Thursday 16 July 2009

MGP Writes To KERC Against Proposed Rate Hikes

According to the Karnataka Electricity Reform (KER) Act, Electricity Supply Companies (ESCOMs) have to file applications before the Karnataka Electricity Regulatory Commission (KERC) and get its approval for any increase in tariffs. It has been reported that ESCOMs are about to approach KERC once again for an upward revision of tariff. MGP has written to KERC against such an application (copy of the letter is here).

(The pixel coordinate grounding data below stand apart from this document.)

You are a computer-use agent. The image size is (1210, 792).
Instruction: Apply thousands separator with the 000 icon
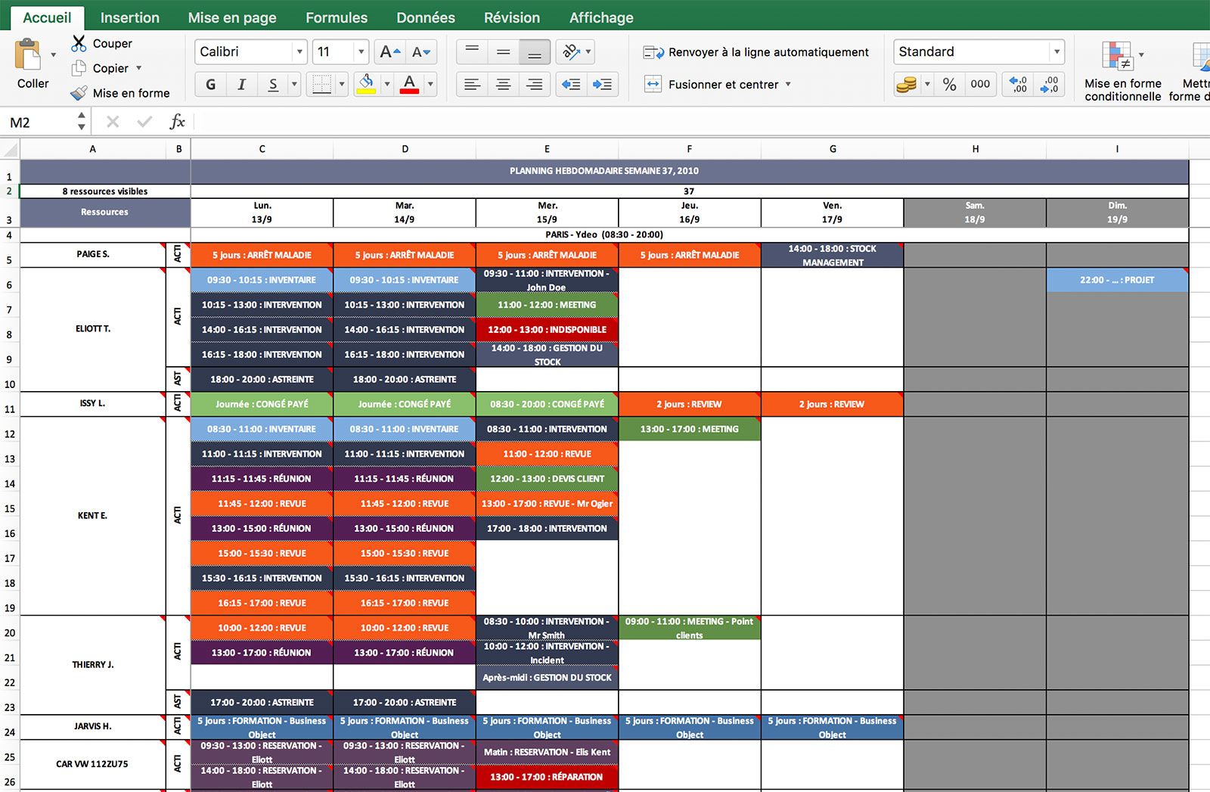tap(980, 84)
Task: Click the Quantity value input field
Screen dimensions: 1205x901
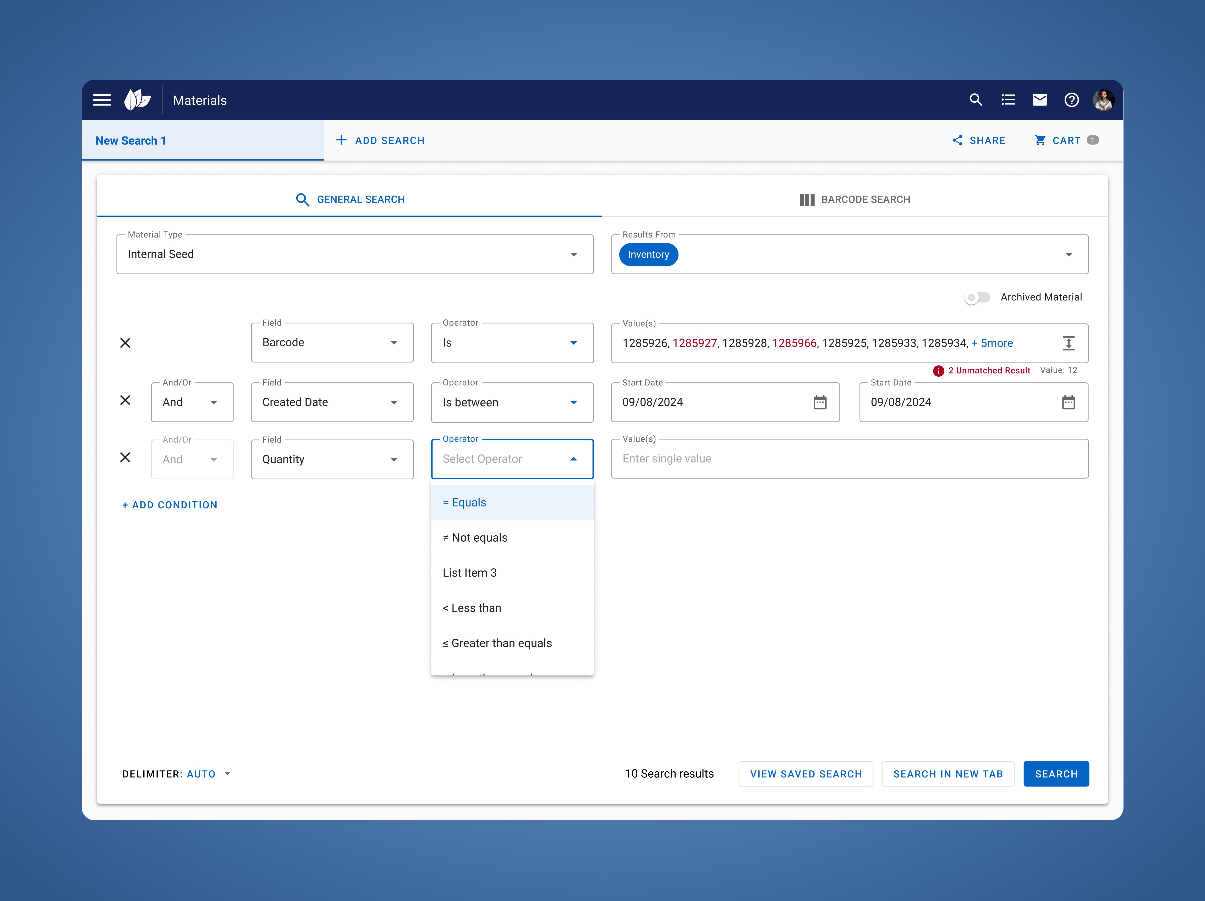Action: [x=849, y=459]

In its letter, MGP has pointed out that tariff increase applications filed by ESCOMs in the past before KERC routinely violated the letter and spirit of the Electricity Act 2003, KER Act 1999, KERC (Tariff) Regulations 2000, and National Electricity Policy. The following are just a few violations of the KERC (Tariff) Regulations 2000: absence of scientific determination of the cost of service (embedded cost) to each category of consumers (Sec.4(5)(iv)), non-submission of audited Balance Sheets (only extracts have been submitted) (Annexe-II), absence of statement of proposed cross-subsidies, amount of such subsidy to the affected consumer category and the source of offset of this subsidy (Sec.4(5)(vi)), absence of a written explanation of the rationale of the proposed tariff (Sec.4(5)(viii)). KERC has repeatedly issued directions to correct these defects but the ESCOMs have ignored these directions and continued to file defective applications. They have been able to get approvals for tariff hikes so far only due to the generosity of KERC.

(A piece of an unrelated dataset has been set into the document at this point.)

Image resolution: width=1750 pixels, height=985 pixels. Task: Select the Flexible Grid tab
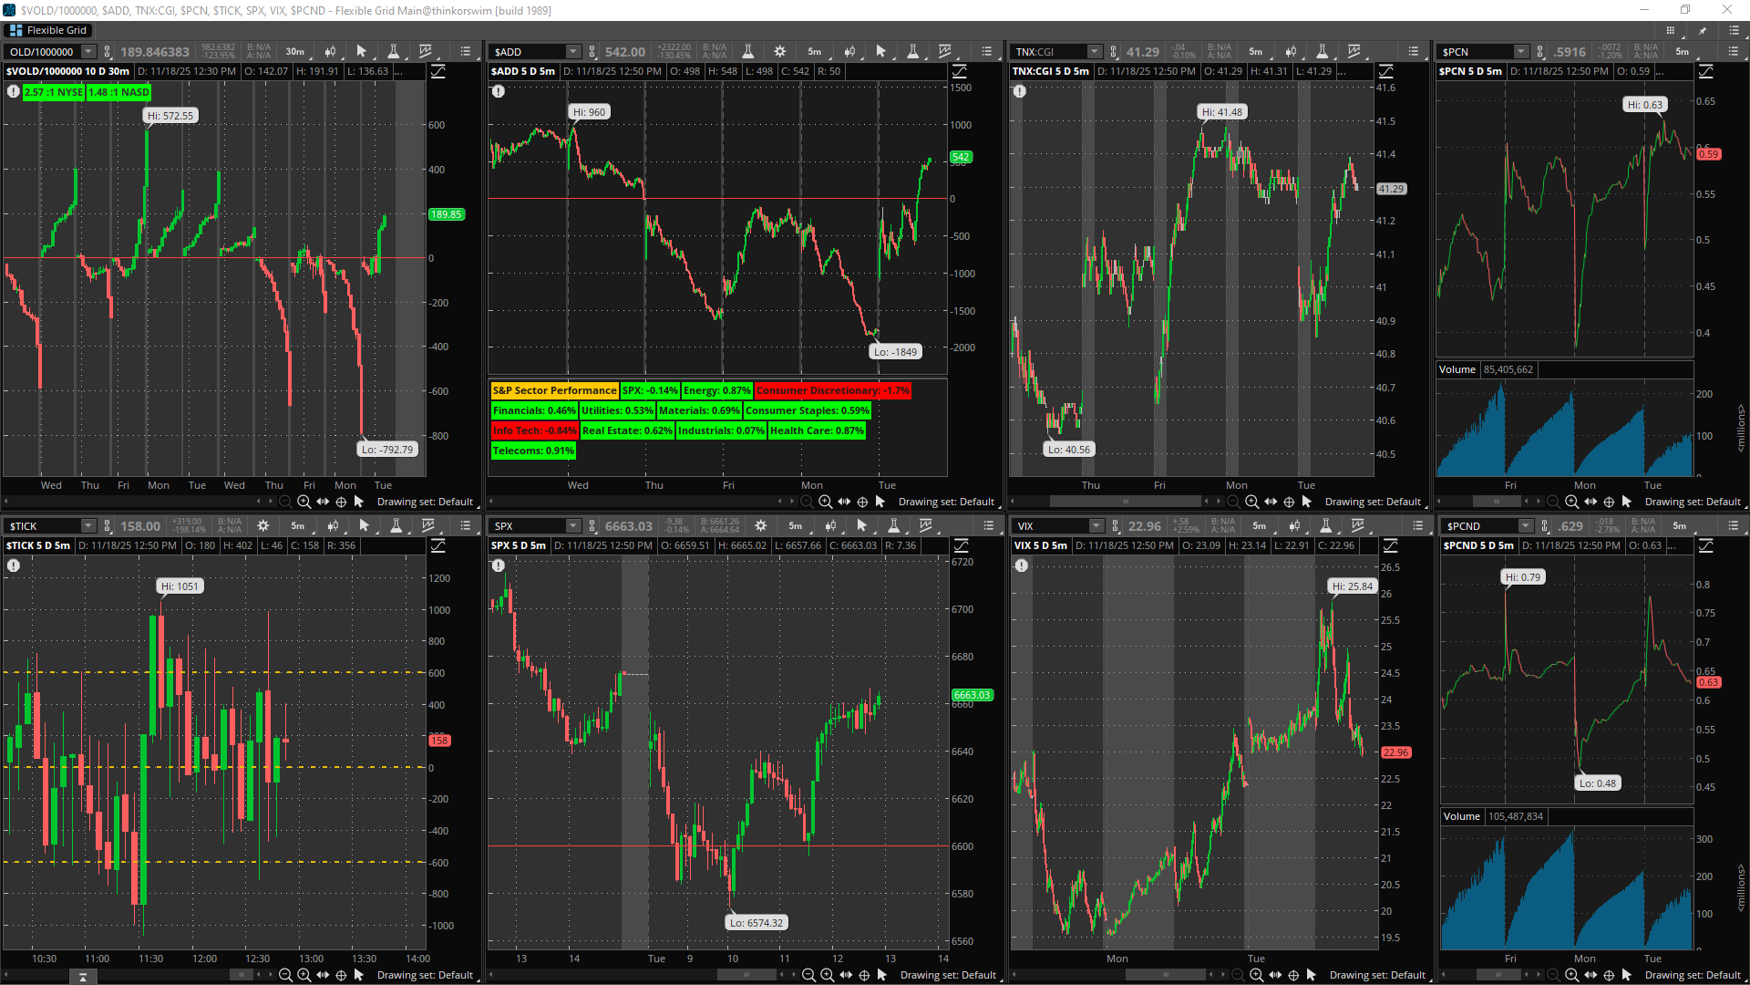click(x=48, y=30)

Such generosity has emboldened these companies to flout the directives of KERC and provisions of the Indian Electricity Act routinely, and the interest of the honest paying consumers has been completely ignored. It has also resulted in these companies frequently challenging the tariff ruling of KERC in the Appellate Tribunal for Electricity (ATE). It is very difficult for the consumers to argue against these challenges because the proceedings of ATE are always held in Delhi. To rub salt in the wounds of the consumer, the legal expenses of these companies in challenging KERC's orders before the ATE are passed on to the hapless consumers through the tariff. It is also well-nigh impossible for the consumers to appeal before the ATE because of the prohibitively high (Rs.1,00,000) filing fee. As a result of all these factors, the regulatory arena has become asymmetric with the ESCOMs having all the advantages and the consumers none.

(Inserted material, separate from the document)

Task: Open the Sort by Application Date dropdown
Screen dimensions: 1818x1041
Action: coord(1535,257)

In light of such irresponsible attitude of the ESCOMs and the abuse of KERC's generosity by them, MGP has urged KERC to summarily reject non-compliant rate-hike applications without even admitting them. It has also urged KERC that if these companies fail to file fully compliant applications within the specified time limit, orders should be passed providing an alternative tariff or amended tariff which will fully reflect the letter and spirit of the KER Act.